Reproduce the rows below, starting with the row containing "below (738, 144)" and going on through the last row. Substitute "supervises" for "oversees" and leave everything else unchanged.

Interface element records
□ □ □ □ □

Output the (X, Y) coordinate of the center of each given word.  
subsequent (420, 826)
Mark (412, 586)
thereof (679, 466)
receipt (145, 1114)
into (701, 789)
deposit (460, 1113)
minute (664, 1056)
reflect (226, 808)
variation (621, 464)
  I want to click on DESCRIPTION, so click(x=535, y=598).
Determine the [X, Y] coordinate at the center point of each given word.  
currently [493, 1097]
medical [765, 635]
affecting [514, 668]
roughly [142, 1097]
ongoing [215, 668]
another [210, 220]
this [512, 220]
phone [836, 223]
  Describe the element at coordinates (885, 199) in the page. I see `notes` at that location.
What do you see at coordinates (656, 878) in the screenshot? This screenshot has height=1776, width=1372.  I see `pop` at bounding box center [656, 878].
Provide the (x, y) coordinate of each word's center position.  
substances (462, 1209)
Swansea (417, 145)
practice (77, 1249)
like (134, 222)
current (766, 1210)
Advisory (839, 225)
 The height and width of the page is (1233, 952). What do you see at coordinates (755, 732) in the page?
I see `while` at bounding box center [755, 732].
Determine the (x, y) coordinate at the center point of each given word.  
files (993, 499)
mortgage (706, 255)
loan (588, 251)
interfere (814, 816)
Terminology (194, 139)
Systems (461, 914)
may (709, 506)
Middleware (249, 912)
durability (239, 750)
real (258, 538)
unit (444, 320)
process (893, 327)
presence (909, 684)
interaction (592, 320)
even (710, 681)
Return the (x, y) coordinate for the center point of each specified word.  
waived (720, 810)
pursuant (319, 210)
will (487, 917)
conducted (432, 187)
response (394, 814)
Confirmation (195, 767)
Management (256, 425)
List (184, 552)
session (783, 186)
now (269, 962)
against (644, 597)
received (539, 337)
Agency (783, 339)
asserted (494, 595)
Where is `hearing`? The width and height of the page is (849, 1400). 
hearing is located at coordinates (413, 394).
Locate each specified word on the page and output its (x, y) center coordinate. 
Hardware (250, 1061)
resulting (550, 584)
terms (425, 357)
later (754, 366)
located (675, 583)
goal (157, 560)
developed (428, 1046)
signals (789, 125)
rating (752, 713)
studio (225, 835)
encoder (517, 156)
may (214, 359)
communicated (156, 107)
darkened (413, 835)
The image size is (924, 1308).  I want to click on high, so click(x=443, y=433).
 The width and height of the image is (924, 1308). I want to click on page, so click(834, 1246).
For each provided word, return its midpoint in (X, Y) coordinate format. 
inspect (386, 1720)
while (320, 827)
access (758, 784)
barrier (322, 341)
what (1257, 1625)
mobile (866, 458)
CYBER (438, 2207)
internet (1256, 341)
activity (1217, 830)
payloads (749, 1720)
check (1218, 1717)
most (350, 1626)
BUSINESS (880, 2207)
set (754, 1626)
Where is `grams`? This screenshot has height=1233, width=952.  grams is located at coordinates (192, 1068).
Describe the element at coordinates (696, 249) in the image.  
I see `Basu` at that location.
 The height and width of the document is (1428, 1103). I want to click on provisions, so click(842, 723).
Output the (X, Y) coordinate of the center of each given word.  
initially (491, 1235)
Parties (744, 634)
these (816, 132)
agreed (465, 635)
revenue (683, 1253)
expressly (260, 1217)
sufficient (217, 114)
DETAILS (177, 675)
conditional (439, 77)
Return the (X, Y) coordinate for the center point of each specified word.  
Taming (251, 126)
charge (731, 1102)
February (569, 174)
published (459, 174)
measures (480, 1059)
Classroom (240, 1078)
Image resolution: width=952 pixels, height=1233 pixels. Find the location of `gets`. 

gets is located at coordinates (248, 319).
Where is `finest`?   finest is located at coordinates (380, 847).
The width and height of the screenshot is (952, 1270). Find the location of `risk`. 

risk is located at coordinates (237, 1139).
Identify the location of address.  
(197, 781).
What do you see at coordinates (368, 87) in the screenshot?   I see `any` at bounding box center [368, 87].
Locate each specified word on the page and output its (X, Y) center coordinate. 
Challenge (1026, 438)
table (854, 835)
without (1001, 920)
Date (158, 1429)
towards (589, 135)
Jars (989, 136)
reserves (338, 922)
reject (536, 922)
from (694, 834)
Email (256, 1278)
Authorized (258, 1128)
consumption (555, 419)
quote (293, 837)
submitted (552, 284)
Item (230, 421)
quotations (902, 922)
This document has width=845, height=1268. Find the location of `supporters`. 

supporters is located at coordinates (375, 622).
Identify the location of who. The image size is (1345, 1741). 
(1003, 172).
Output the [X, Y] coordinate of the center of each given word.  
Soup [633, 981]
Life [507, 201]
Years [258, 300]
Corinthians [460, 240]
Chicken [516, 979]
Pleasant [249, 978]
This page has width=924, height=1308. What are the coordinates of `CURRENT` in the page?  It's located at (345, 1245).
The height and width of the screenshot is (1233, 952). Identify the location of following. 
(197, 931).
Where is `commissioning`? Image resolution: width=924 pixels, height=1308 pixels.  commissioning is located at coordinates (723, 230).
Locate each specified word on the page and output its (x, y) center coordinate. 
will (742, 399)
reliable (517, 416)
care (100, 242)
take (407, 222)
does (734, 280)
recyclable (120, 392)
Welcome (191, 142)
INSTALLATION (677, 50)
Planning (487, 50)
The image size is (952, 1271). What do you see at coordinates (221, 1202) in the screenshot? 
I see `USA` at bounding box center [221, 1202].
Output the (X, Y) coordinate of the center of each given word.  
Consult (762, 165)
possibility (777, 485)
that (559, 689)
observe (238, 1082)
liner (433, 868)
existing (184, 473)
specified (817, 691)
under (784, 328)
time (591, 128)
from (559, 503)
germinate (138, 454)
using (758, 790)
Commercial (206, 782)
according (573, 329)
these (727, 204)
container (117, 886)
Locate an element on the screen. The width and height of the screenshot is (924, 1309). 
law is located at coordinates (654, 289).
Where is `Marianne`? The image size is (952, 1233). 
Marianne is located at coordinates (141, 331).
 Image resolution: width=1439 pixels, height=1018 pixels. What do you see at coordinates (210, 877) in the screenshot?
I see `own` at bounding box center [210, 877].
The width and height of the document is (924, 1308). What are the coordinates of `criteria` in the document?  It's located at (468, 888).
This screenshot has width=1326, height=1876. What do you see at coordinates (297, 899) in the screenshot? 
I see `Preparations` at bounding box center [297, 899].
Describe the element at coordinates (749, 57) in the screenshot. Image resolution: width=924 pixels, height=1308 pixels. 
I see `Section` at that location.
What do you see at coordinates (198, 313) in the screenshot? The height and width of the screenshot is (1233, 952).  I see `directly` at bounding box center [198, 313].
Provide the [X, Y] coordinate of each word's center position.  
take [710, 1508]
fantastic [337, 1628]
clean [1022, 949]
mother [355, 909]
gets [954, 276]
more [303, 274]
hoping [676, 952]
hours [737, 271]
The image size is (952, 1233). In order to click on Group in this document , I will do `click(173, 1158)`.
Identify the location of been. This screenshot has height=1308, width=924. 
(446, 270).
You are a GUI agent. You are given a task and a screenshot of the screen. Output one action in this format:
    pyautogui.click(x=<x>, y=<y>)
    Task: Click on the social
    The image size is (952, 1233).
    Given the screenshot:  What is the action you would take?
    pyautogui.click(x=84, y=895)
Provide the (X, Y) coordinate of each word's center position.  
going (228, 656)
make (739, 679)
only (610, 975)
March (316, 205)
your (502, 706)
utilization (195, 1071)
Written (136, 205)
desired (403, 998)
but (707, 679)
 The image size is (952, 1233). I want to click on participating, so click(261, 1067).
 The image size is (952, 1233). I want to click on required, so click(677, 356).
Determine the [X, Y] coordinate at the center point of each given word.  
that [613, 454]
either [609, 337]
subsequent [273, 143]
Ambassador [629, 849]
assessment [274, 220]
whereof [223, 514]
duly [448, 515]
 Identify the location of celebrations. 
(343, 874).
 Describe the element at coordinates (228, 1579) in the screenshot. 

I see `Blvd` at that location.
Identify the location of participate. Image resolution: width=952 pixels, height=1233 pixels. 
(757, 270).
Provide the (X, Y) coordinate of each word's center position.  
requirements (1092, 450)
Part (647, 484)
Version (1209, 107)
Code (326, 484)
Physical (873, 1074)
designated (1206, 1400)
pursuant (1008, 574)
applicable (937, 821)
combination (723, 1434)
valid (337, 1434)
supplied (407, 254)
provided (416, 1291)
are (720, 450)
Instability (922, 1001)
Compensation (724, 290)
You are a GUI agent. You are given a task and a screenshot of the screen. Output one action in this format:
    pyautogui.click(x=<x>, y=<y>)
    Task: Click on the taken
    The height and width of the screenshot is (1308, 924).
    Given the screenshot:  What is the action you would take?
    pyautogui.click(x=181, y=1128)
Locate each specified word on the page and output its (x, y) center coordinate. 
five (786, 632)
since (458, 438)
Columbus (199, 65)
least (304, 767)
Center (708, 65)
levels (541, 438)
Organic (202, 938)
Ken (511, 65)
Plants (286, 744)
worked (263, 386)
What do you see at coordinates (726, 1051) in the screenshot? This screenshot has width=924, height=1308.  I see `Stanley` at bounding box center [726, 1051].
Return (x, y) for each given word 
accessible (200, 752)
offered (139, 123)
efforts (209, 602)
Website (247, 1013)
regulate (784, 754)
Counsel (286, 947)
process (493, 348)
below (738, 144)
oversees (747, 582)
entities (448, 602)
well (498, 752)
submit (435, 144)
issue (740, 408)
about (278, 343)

□ □ □ □ □

## ANSWER TO THIS TASK
below (738, 144)
supervises (747, 582)
entities (448, 602)
well (498, 752)
submit (435, 144)
issue (740, 408)
about (278, 343)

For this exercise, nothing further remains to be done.